Required work: Can you find the lines of the listing that include "legend" and copy every one?

=== Begin Enclosure ===

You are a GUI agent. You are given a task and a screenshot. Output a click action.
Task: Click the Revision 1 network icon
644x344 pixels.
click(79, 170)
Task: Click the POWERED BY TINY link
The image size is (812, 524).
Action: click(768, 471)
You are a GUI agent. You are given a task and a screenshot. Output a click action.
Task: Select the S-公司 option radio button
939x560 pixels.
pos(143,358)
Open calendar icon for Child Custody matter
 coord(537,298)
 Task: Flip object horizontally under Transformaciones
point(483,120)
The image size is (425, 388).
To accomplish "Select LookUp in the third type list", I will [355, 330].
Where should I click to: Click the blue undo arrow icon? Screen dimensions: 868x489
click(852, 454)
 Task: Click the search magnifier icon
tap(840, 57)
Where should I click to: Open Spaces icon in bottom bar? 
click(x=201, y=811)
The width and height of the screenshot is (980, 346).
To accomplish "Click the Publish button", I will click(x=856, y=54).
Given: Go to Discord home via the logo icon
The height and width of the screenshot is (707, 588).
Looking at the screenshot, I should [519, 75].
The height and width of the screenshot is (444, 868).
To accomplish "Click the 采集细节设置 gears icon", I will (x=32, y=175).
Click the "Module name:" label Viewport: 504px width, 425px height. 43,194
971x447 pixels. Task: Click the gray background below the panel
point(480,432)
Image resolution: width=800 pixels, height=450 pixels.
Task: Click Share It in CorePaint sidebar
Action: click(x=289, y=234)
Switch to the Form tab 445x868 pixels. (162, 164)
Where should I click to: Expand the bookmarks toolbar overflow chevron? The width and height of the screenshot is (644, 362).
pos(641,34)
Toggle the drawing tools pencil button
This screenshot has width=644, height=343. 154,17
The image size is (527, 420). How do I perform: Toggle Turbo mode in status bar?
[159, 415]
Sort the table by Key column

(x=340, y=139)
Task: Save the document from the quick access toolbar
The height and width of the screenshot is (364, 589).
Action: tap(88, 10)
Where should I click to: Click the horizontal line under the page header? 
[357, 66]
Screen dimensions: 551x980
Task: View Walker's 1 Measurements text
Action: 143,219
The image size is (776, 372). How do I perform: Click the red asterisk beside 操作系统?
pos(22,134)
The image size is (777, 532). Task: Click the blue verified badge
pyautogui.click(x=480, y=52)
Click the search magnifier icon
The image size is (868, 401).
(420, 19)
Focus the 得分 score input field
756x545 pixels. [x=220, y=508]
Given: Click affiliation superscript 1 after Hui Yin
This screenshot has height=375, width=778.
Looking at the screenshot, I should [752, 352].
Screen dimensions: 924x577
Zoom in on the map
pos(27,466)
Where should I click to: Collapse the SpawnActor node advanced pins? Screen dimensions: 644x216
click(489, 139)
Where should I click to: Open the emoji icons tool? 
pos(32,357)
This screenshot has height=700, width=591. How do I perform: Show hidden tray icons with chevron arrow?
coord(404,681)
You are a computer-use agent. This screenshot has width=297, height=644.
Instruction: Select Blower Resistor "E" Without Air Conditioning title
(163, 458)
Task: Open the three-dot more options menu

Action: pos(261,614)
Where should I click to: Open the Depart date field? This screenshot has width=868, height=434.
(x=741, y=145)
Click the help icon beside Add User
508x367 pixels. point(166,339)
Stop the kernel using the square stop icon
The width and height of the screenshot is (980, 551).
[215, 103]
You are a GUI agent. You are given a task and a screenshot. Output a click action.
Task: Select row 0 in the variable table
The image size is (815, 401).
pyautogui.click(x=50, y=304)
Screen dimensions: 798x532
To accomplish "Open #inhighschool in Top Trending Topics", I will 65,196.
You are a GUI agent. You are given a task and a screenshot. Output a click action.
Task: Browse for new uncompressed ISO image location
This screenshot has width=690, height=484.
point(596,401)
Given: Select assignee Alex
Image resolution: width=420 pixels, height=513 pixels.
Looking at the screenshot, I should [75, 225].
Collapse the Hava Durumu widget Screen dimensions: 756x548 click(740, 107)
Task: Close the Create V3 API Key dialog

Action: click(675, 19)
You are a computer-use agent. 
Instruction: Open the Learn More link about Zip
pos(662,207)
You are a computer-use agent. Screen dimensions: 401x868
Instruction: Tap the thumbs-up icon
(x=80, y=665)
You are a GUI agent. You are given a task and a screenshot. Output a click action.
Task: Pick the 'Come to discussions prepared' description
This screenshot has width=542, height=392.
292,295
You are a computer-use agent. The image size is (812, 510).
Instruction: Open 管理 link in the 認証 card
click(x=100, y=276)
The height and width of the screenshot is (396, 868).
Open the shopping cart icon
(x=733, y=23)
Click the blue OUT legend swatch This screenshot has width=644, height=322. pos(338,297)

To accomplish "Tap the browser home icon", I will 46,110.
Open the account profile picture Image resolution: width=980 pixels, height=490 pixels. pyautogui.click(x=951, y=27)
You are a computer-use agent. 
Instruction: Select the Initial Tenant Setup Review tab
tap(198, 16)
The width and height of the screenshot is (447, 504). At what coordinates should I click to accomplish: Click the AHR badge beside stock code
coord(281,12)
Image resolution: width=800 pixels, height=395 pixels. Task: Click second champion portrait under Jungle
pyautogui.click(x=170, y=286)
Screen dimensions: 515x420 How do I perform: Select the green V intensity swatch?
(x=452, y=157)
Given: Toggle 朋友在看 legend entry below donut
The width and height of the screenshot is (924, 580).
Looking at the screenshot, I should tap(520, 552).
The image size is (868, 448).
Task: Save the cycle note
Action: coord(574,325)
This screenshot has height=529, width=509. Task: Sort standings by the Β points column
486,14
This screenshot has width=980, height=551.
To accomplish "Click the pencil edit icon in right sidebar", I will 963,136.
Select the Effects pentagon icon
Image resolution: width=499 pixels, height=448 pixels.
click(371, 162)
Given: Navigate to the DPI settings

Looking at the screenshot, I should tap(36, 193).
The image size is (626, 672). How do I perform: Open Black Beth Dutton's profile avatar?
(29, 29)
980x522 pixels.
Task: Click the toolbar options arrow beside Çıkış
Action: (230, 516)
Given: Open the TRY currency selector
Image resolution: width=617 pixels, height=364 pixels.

=== End Enclosure ===

The completed task:
Click the blue OUT legend swatch This screenshot has width=644, height=322. pos(338,297)
Given: Toggle 朋友在看 legend entry below donut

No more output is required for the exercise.